Panama Investigates Allegations of Sterilization of Indigenous without Consent

Panama’s Public Prosecutor’s Office announced Monday the start of investigations into reports of alleged sterilizations of indigenous women without their consent, while the government says that so far it has found no evidence of these accusations.

“The Public Prosecutor’s Office informs the public that a special team of prosecutors has been formed” to investigate allegations of “possible non-consensual sterilization procedures”, the institution said in a statement.

According to the note, the prosecutors traveled to the province of Bocas del Toro, in the northwest of the country, to start “the investigations”.

Last week the alternate deputy of the National Assembly, Walkiria Chandler, denounced that a dozen indigenous women had been sterilized in public hospitals without their consent.

This denunciation was expressed by several women to a legislative committee that went in October 2021 to the locality of Charco La Pava, a mountainous area of difficult access, in Bocas del Toro, where Ngäbe-Buglé indigenous people live. 

For these alleged facts, last Thursday, the official deputy and member of the Commission of Women, Children, Youth and Family of the National Assembly, Kayra Harding, filed a complaint before the Public Prosecutor’s Office.

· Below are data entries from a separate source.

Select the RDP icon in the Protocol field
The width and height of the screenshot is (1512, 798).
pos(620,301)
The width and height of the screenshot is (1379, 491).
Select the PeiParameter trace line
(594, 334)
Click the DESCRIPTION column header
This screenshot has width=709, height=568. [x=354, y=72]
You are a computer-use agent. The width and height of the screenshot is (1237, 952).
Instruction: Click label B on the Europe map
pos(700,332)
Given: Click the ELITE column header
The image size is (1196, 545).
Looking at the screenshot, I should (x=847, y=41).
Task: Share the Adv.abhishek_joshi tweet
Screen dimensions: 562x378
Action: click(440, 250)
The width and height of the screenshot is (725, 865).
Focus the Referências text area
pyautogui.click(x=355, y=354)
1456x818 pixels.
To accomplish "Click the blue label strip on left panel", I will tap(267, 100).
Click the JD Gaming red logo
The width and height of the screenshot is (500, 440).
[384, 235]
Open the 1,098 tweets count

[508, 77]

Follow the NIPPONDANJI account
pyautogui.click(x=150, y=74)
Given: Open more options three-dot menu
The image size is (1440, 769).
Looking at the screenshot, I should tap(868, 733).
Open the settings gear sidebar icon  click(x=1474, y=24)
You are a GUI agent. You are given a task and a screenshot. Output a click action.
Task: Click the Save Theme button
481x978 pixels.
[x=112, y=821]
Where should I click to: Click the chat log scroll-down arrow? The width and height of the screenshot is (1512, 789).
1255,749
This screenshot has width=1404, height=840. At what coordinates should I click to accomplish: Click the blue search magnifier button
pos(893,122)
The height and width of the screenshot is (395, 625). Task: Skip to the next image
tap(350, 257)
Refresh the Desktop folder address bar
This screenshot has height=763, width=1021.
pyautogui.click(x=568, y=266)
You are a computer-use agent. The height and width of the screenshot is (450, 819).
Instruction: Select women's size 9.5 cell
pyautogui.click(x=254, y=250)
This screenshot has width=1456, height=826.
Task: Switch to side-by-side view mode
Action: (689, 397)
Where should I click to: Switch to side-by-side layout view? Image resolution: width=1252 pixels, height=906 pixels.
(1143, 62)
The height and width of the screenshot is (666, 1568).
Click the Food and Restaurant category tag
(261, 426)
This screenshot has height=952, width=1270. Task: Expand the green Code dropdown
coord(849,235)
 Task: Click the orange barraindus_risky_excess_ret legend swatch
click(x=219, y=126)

According to the communiqué, Harding stated that in a conversation during a medical tour “one of the women denounced that they were sterilized without her consent once they gave birth”.

The Panamanian government also initiated a parallel investigation, although the Minister of Health in charge, Ivette Berrio, assured on Thursday that there was no “truthful and reliable data” on indigenous sterilizations without their permission.

The minister also accused the opposition of promoting accusations without evidence in order to obscure the work of the government, although there are pro-government deputies in the legislative commission investigating the accusations.

Even Congresswoman Chandler, who is an independent, assured AFP that former Minister of Health Luis Francisco Sucre, who left his post temporarily due to a medical problem, “had knowledge” of the accusations.